This 2012 video from Japan shows monkeys, apparently still unaffected by nuclear radiation. It says about itself:
Snow monkeys soak in hot springs of Japan
In winter Japanese macaques, also known as snow monkeys, warm up in natural hot springs. David Levene visits Japan’s Jigokudani Monkey Park in Nagano, the only place in the wild where you can view the monkeys as they relax in the steaming water – while the monkey babies show more interest in playing with tourists’ camera equipment.
From the Yomiuri Shimbun daily in Japan:
Redeeming lives of Fukushima’s irradiated animals
10:34 pm, June 29, 2015
By Kunio Kobinata / Yomiuri Shimbun Staff Writer
In the wake of the crisis at the Fukushima No. 1 nuclear power plant, much remains unknown about the long-term health effects of the radioactive substances released.
Seeking answers, Tohoku University Prof. Manabu Fukumoto has been examining the blood and other factors of slaughtered cattle and wild animals caught by hunters mainly within a 20-kilometer radius of the plant.
Over a four-year period, 300 cows, 60 pigs and 200 Japanese monkeys were checked. “Studying animals that lived in areas with high levels of radioactive material will help shed light on how radiation affects people,” Fukumoto said. “In fact, they provide us with a wealth of information.”
Fukumoto discovered that cesium levels in the organs of calves were 1.5 times higher than in those of their mothers. “Calves are known to have excellent metabolism, but it was a surprise to learn that radiation could accumulate so easily,” the 64-year-old professor said. “We have to pinpoint the cause.”
Eggs and sperm will be harvested from such cows for in vitro fertilization. Resulting offspring will then be screened for irregularities in their DNA.
The professor is a pathologist who studied the effects of internal radiation exposure on people who had ingested radioactive substances. After the Fukushima accident, his wife was struck with grief when the government started slaughtering cattle. “If anyone can ensure their deaths weren’t in vain, I know it’s you,” she told him.

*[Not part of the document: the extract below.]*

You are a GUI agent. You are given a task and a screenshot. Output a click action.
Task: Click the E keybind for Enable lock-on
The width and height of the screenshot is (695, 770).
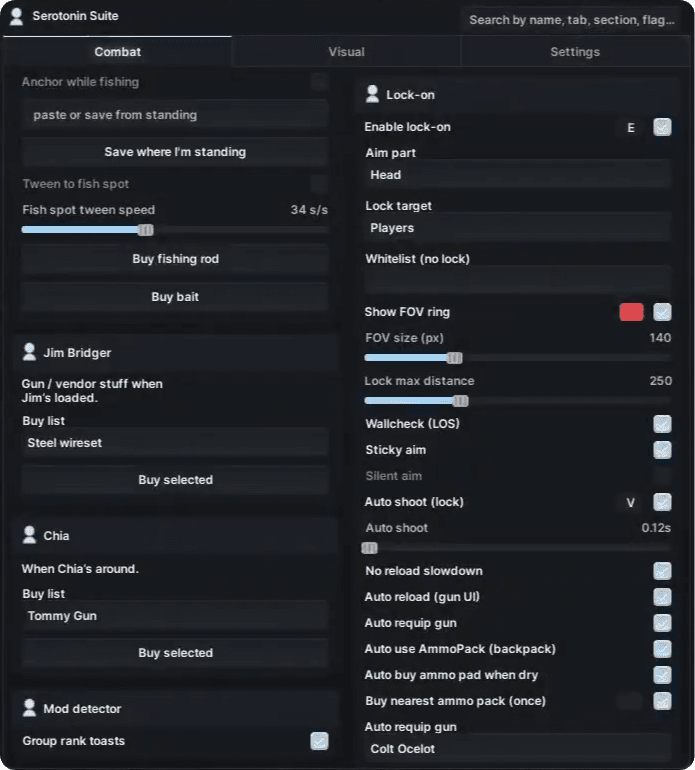[631, 128]
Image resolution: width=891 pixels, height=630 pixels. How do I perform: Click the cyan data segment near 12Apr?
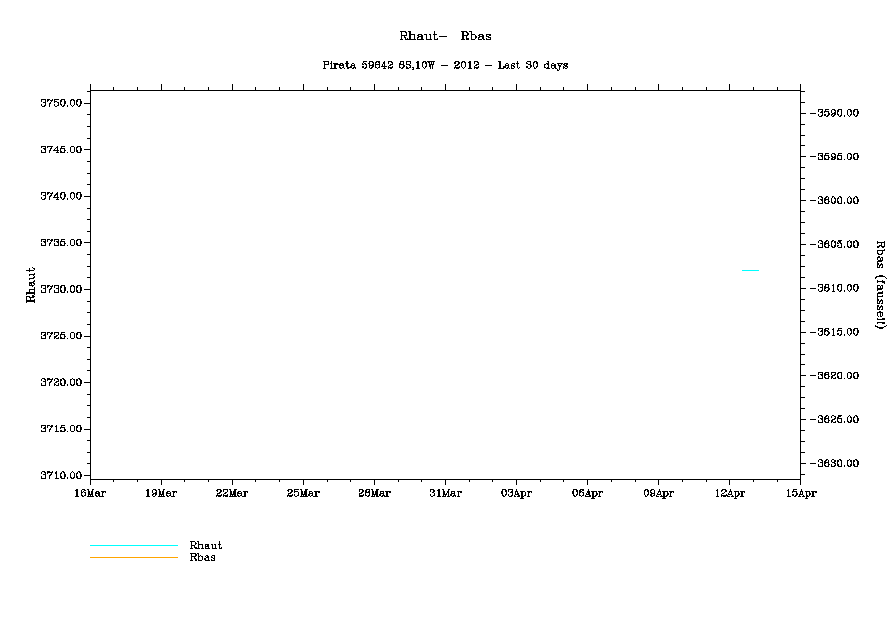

Since he was nearing 65, the professor had been contemplating retirement. “I felt I had to prove my mettle as a Japanese researcher,” Fukumoto explained.
No longer spending all day peering through microscopes, he now strives to gather samples around the nuclear plant. The professor was convinced that “this is the quickest way to resolve questions regarding long-term radiation exposure.”
Using the sample collection and data he has amassed, Fukumoto plans to build an archive on animals exposed to radiation from the Fukushima disaster for the next generation.
“I’m all about being a zoologist now,” Fukumoto said with conviction.